Oh, yeah, batrachions. The reason I was asking is this question. It looks to me that one only has to show the fractal behavior is inherent in the components themselves...

3:34 AM
@JM I will let it run while we have dinner, and see if it completes by then. It seems a shame to kill it now when it might be almost done.

@JM Well, it looks to me as if the main point was mentioned by Henning: these functions look like very close to having the unit circle as a natural boundary (even though the usual lacunary series theorem doesn't apply), so you want the boundary to be mapped to a Jordan curve that is nowhere smooth, so in that sense yes I agree. I'm waiting for our new complex analyst mathstribble to clarify the issue...

Wait... you know who mathstribble is?

@JM No, but I've seen enough of the (excellent) answers to believe that it's the strongest complex analyst we have here along with Hans and maybe Zarrax.

@tb - why in the wikipedia i checked "hans" it came out with this: en.wikipedia.org/wiki/…

3:50 AM
t.b. was referring to one of our members named Hans.

Hey, I upvoted before commenting, Jack. :D

good night everybody

4:48 AM
Does anyone know if it's true that, when b, a_1, . . . , a_n are not squares in Q, and \sqrt{b} cannot be expressed with the \sqrt{a_i} using only multiplication and division that

Hm.
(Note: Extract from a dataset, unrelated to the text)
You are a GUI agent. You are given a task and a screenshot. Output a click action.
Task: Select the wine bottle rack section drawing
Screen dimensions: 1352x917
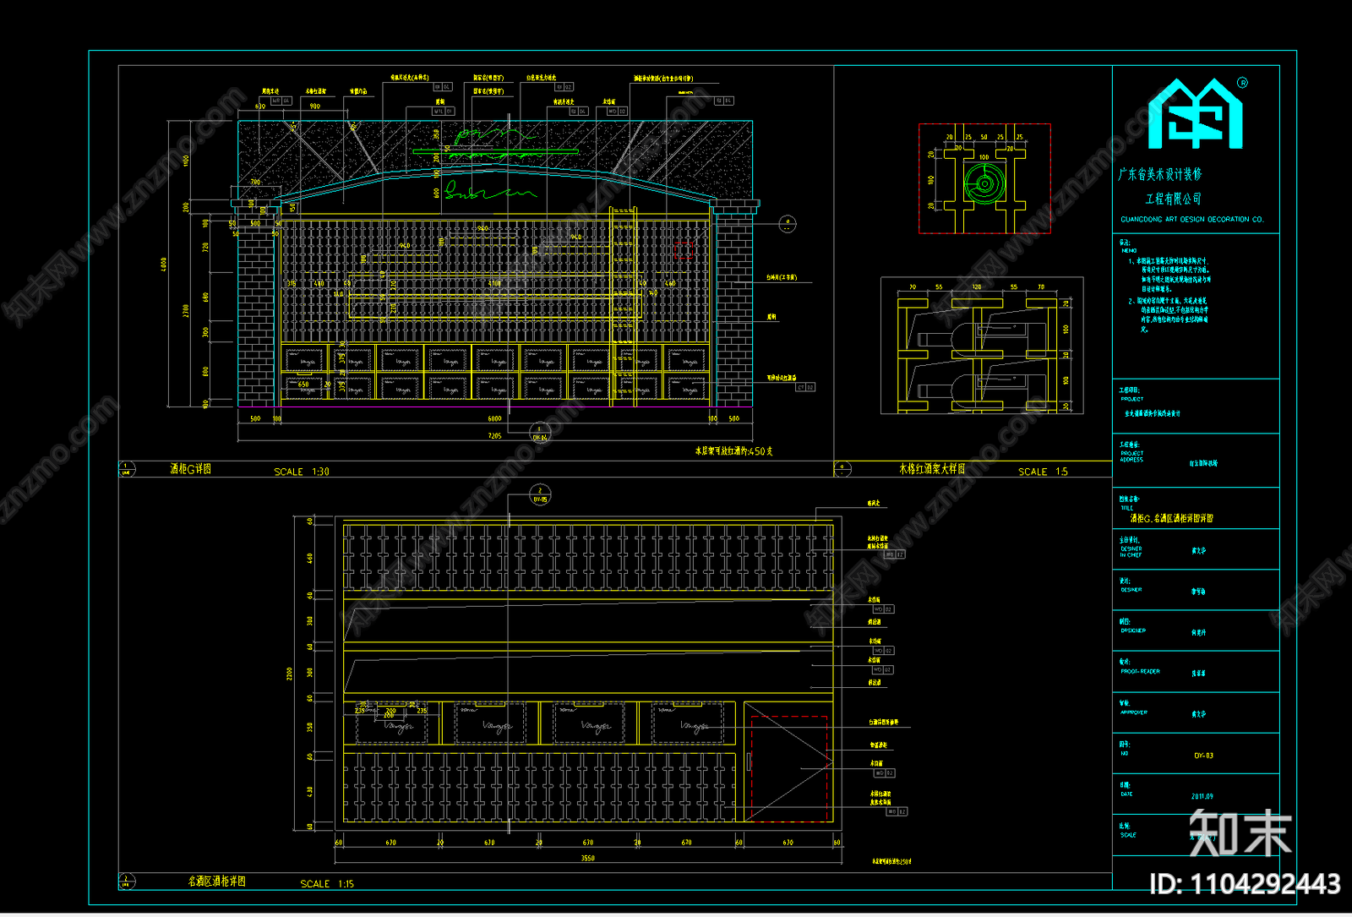coord(982,346)
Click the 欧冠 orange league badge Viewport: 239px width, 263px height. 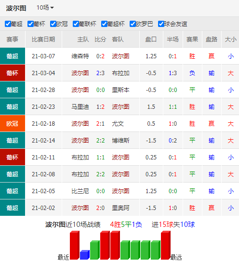click(13, 123)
This is the kind of attitude I don't like. This user asked 16 questions (rather non-trivial ones at that, sometimes) and only cast a single vote...

And it wasn't even a vote on the answers he or she received.

yes... (no need to mention that I certainly invested two hours for answering this person).
anyway, my field theory is sort of rusty, so I don't know the answer to your question, @yunone

@tb Maybe they thought accepting an answer shows enough gratitude. No worries about the field theory, perhaps I'll post it on the main site later.

5:04 AM
@yunone But actually I don't think it's true. Isn't such a field extension always expressible by adjoining a single element?

@tb Is that the primitive root theorem?

(see the corollary to the "Existence statement")

I hope I didn't phrase my question poorly. The reason I'm curious, is for example, sqrt(5) \notin Q(sqrt(2),sqrt(3)), so it's true in this case.
I'm trying to read some Galois Theory, and for some exercises I'll say something like Q(sqrt(2),sqrt(3),sqrt(5)) has dimension 8 over Q, without actually checking that adjoining each successive root gives an extension of degree 2. So I wonder if there's a theorem that will make me more comfortable about saying things like this.

I would agree here. But I don't know how to get \sqrt{2} from \sqrt{2} + \sqrt{3} (which generates Q(\sqrt{2},\sqrt{3}) = Q(\sqrt{2} + \sqrt{3})) using multiplication and division only

Ah, that would make sense, although I don't think \sqrt{2}+\sqrt{3} has form \sqrt{a} for some integer a. I guess if I allowed elements which are sums of square roots of nonsquares, I'd have to add that \sqrt{b} cannot be gotten through basic arithmetic operations (+,-,x,/) to avoid trivial problems.

5:18 AM
Right. Your last clause now basically boils down to saying that \sqrt{b} doesn't lie in the field extension Q(\sqrt{\alpha_1},...), doesn't it?

@tb Yes, I think that's what I wanted to communicate, in hopes of an easier way to check that it's not in the field extension. In the same example, showing \sqrt{5} is not a rational linear combination of the basis elements 1,\sqrt{2},\sqrt{3},\sqrt{6} is too messy.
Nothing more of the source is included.